Umm - you appear to be under the misapprehension that the idea of pastoral care in schools is limited to independent schools, and boarding schools at that. Understandable I guess, I don't suppose you have had much involvement in education since your own children left school and you must be 20 or so years older than me but things have changed. Open any Ofsted report and you will see that pastoral care in the round as well as specifics such as safeguarding, policies to counter bullying and a wide range of other welfare matters are writ large. Every school in the state sector that I have had anything to do with has someone whose responsibilities cover these areas. In most secondary school there will be someone with a title such as Assistant Head (Pastoral) or Assistant Head (Safeguarding). In at least one inner-city (not London) school I know there is a non-teaching member of staff employed solely and wholly to provide pastoral care.

But that wasn't your point was it? You wished to demonstrate your self-perceived moral superiority by criticising me for sending my dd off to be cared for by other people, presumably so I can go skiing (or yachting, hunting, shooting, coarse fishing - take your pick) without the encumbrance. Sadly I don't move in those circles, and couldn't afford to anyway as most of my wife's and my spare money goes on my daughter's education. For what it's worth my dd only used to board two days a week anyway to enable my wife to work away (she's soooo lazy) but let's not let details get in the way.

The problem I have found is simply that my daughter was making insufficient progress in her primary school. She was doing well enough to have achieved satisfactory results in her SATs in due course and to have achieved at least the threshold level at GCSE of 5 GCSEs at Grade C (now Grade 5) or above, so the school wasn't interested in her. We could have employed tutors but I am struggling to understand what the difference is between paying for tutors out of school and paying for schooling itself.

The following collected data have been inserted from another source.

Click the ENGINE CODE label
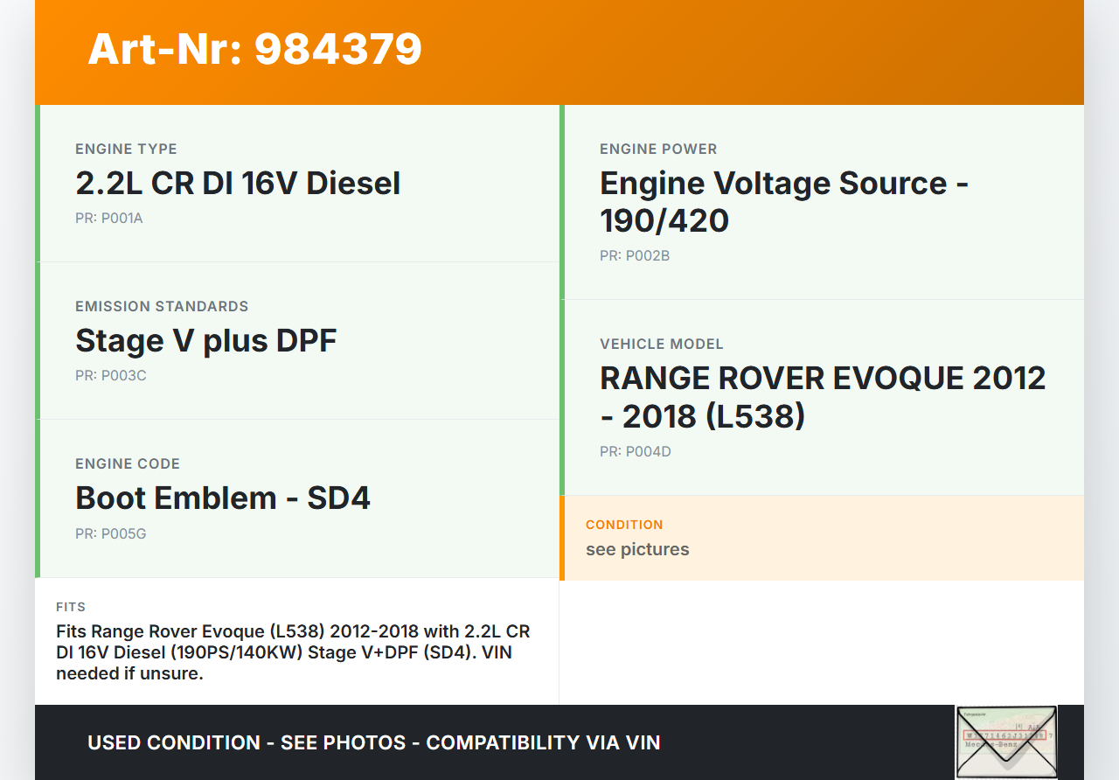Viewport: 1119px width, 780px height. pyautogui.click(x=128, y=463)
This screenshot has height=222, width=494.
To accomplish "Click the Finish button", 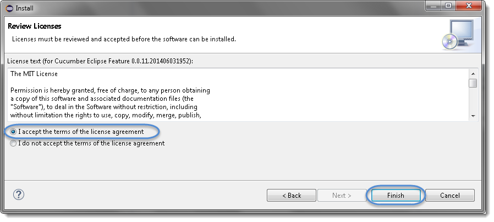I will click(x=396, y=196).
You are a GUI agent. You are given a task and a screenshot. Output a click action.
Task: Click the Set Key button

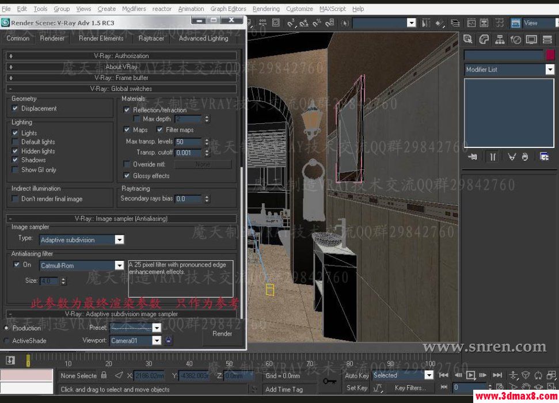pyautogui.click(x=356, y=387)
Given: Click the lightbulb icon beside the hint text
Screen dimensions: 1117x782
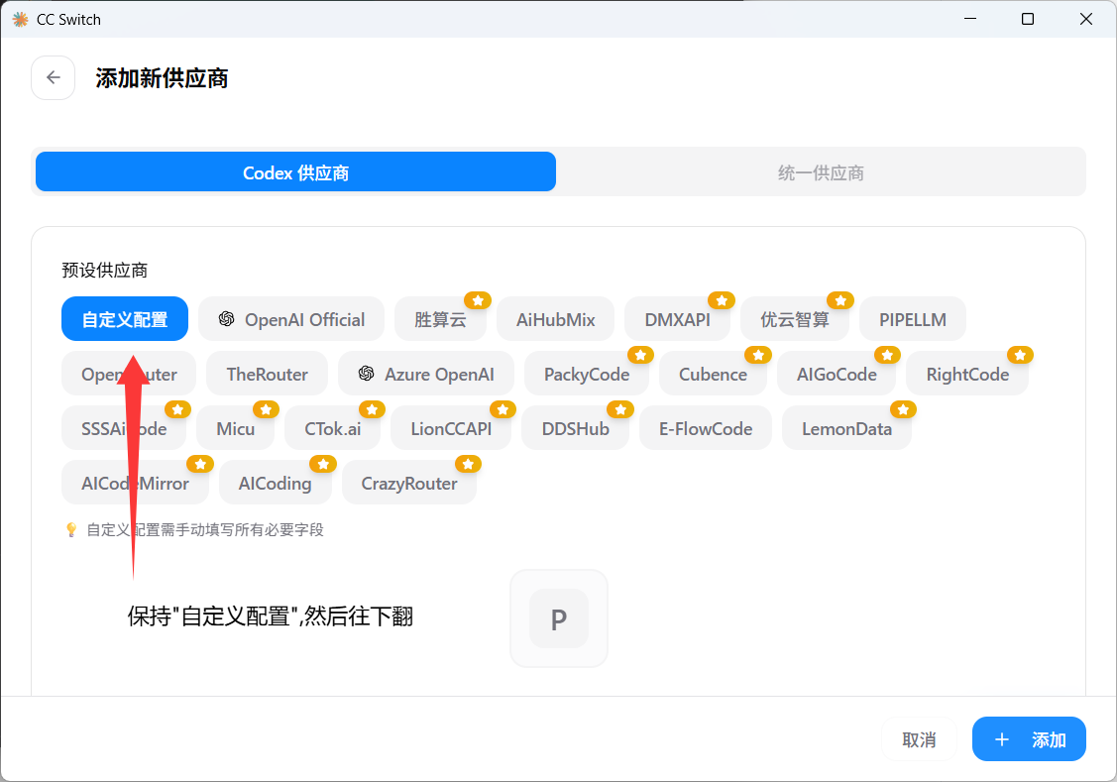Looking at the screenshot, I should (70, 529).
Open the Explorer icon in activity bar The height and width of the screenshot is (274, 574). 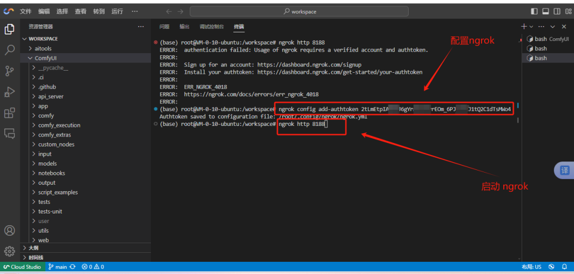[10, 30]
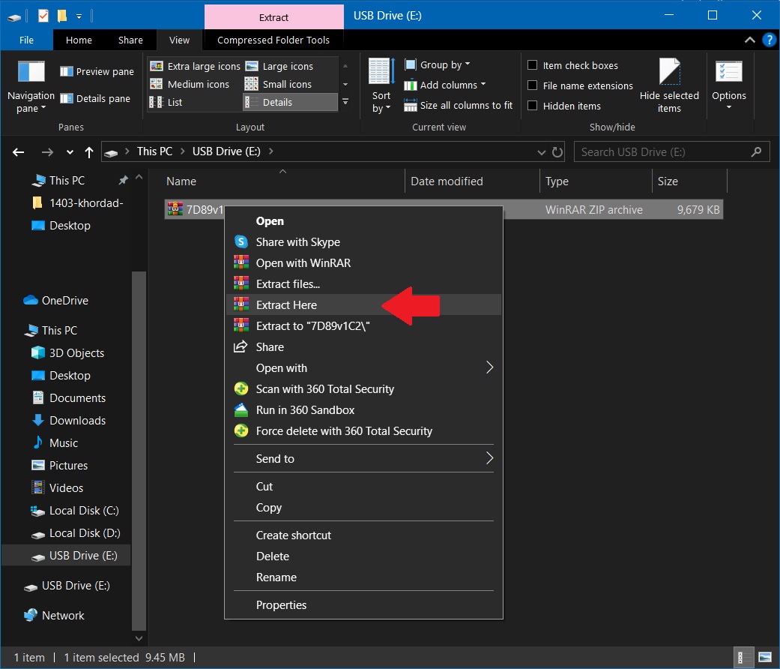Expand the Group by dropdown
The image size is (780, 669).
(x=438, y=65)
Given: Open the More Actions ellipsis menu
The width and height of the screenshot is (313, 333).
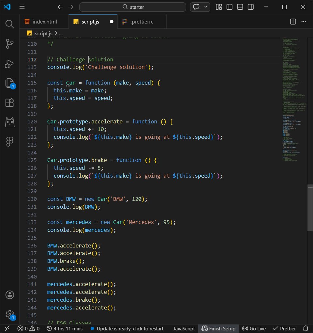Looking at the screenshot, I should click(x=304, y=22).
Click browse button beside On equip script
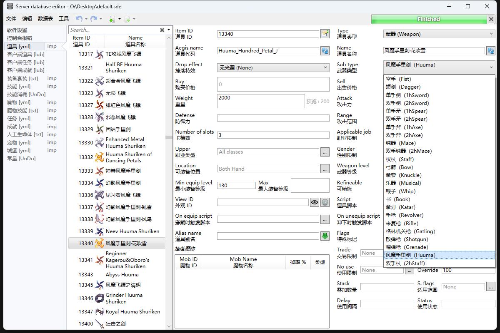 point(325,219)
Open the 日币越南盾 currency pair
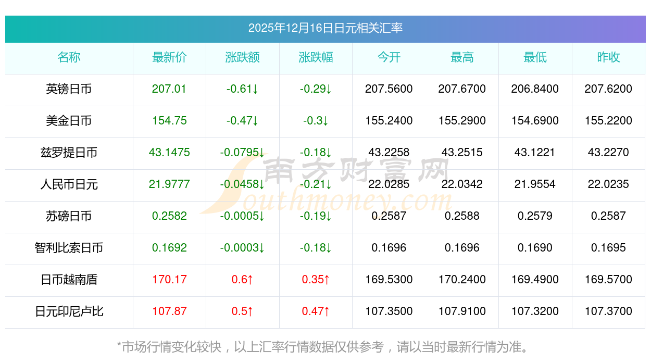Screen dimensions: 651x363 pyautogui.click(x=69, y=280)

So, whilst pastoral care was obviously an issue for when she was in school, the underlying reason for sending her to an independent school in the first place was that she wasn't getting what she required from the state system. But then, unlike you Mr Redshaw, I am not a 'true believer, driven by socialist dogma that would have required me to send her off to a school that wasn't meeting her needs so I could take a perceived moral high ground during discussions like these.

I wasn't originally going to bother to reply but I appear currently to have a lot of time on my hands - so I have!